Biru berlari kecil dan memeluk sang papa tidak lupa sang anak mencium pipi papanya, biru yg melihat interaksi papa dan anak tersebut merasa haru. Bahkan dia hampir saja menangis kalau dia tidak menahan nya.

"Papa kenapa cepet banget jemput biru padahal biru masih mau main sama temen temen biru" ucapnya merasa terganggu karena dia sedang bermain.

Langit melihat kearah temen biru dan sang guru yg sudah tersenyum menyapa langit, langit tersenyum penuh arti melihat temen perempuan sang anak. Pantesan saja biru protes karena temen nya cantik begitu.
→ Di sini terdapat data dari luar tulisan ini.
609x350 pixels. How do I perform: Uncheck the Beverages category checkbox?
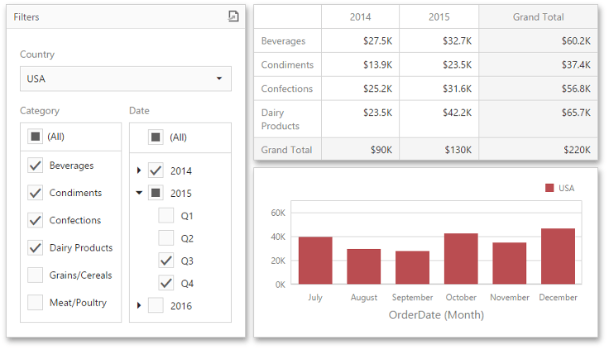(x=35, y=165)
"Anak papa  masih kecil udah tau cewe ya" goda langit membuat senyum biru lebar.

"Cuman temen, kasihan dia pah gak ada temen dia anak baru tapi temen yg lain gak mau berteman sama dia."

"Memangnya kenapa?"

"Biru juga gak tau, Laura sini" panggil biru memanggil temen nya.

Laura yg namanya disebut langsung berjalan dengan dituntun oleh sang guru.

"Laura kenalin ini papanya biru, papanya biru orang yg keren tau."

"Hallo papanya biru."

"Astaga kamu lucu banget sih, nama kamu siapa sayang?"

"Nama aku Laura, papanya biru mau ajak biru pulang ya."

"Hm, soalnya udah waktunya pulang."

"Yeah, sayang sekali aku tinggal disini tunggu jemputan."

Langit menatap mata Laura yg seolah menyimpan kesedihan, sang guru pun masih tersenyum dan mencoba menjelaskan sedikit tentang Laura.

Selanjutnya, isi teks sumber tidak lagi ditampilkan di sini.